Tale riflessione si amplifica in un confronto necessario anche con il movimentismo degli anni Sessanta che allarga la spinta alla libertà di azione e di pensiero fino a toccare confini che riguardano il privato. Coloro che si professano cattolici cercano di sciogliere i vincoli più rigidi, nei quali stentano a riconoscersi, per intraprendere esperienze autonome in grado di rendere visibili le differenze dalle dirigenze ecclesiastiche. E la «diversità» si misura nella volontà di collegare la fede alla società, cercando di interpretarne le trasformazioni in corso. Un fenomeno esteso, contagioso, che viene compreso in un «vasto movimento spirituale di base definito come un’altra chiesa», non tanto per evidenziare lo scisma dall’istituzione Chiesa, ma per sottolineare la «dimensione comunitaria, il luogo più compiuto del rinnovamento»11. Temi come «il Concordato, il divorzio, la scuola confessionale, il celibato ecclesiastico, il ruolo della donna» vengono introdotti nella vita delle comunità non solo come motivi di discussione, ma pure come dimostrazione dell’impossibilità dei cattolici di rimanere avulsi da un contesto in mutazione. Accanto alle elaborazioni culturali infatti, si manifestano comportamenti religiosi e morali che cercano un contatto meno conflittuale con il mondo moderno ‘modellato’ attraverso una coscienza più avvertita dei cambiamenti in atto. Per questo diventa legittimo discutere di controllo delle nascite, di sessualità e dei vari aspetti legati all’amore, anche e soprattutto dopo la diffusione dell’Humanae vitae, l’enciclica di Paolo VI del 25 luglio 1968 contro l’uso degli anticoncezionali. Non sempre a tali riflessioni corrispondono comportamenti coerenti, anche per la difficoltà dei movimenti di attecchire su larga scala, pur lasciando «tracce impresse» della vitalità di «una presenza diversa nella vita e nelle lotte politiche, sociali e civili»12. Ma il contributo si può misurare nell’aver colto e rielaborato orientamenti e tendenze sociali e morali che riguardano il modo di essere cittadini dentro la nuova società, senza negare la propria coscienza cristiana.

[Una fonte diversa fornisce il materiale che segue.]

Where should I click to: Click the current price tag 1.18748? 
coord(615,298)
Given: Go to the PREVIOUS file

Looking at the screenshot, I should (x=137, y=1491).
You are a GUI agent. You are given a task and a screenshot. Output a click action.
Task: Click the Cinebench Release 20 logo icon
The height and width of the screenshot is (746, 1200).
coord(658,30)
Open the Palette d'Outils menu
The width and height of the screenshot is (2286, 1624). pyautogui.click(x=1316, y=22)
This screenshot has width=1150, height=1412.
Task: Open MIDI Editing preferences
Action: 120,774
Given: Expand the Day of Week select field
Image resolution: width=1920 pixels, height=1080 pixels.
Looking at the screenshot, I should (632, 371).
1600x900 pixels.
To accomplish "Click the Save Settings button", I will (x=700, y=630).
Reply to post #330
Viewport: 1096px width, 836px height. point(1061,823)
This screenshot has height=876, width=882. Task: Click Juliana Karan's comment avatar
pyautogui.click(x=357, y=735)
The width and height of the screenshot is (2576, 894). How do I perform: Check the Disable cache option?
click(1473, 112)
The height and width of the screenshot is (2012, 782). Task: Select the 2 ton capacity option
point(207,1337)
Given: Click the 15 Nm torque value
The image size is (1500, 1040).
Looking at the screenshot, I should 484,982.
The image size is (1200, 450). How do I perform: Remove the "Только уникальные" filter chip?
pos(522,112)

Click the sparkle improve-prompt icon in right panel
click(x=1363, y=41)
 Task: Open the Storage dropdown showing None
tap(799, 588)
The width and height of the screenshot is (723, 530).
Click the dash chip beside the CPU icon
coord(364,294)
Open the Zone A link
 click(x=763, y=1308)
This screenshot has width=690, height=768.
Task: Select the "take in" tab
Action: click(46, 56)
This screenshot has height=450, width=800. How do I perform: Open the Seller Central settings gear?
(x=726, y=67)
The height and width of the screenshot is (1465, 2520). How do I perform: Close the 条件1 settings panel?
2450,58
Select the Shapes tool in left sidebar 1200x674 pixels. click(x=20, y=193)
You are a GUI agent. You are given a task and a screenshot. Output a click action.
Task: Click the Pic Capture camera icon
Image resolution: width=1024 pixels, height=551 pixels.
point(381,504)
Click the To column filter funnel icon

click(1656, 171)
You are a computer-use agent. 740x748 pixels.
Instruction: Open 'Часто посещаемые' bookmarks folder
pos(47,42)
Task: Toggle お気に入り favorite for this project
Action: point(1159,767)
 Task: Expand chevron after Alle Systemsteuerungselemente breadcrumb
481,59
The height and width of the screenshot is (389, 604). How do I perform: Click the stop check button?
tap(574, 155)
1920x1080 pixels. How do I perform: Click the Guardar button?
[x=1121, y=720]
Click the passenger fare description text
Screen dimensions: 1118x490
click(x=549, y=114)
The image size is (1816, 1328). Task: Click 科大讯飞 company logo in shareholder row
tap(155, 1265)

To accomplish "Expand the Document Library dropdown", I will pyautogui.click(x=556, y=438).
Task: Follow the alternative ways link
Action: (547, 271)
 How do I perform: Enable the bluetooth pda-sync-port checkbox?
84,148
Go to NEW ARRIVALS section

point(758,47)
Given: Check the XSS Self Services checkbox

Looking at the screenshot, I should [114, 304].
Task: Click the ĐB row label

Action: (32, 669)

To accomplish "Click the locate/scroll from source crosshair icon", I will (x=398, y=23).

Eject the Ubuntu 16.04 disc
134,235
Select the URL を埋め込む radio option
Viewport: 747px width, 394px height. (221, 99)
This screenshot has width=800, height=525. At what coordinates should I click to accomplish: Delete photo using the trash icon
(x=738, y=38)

Nuova linfa alla discussione su questi temi viene portata dal dibattito sul divorzio, prima in riferimento all’approvazione della legge 898 del 1970, poi al referendum abrogativo del 1974. Ma si tratta di un confronto che pone come priorità l’aspetto politico e relega in secondo piano la vita vissuta. Un orientamento che caratterizza anche il modo di affrontare i temi etici nell’età contemporanea, riguardanti l’aborto, la procreazione nel caso di fecondazione assistita, l’eutanasia e il testamento biologico. Questioni che concernono l’intero ciclo della vita dalla nascita alla morte nei quali anche l’educazione ai sentimenti ricopre un ruolo determinante per la formazione delle coscienze.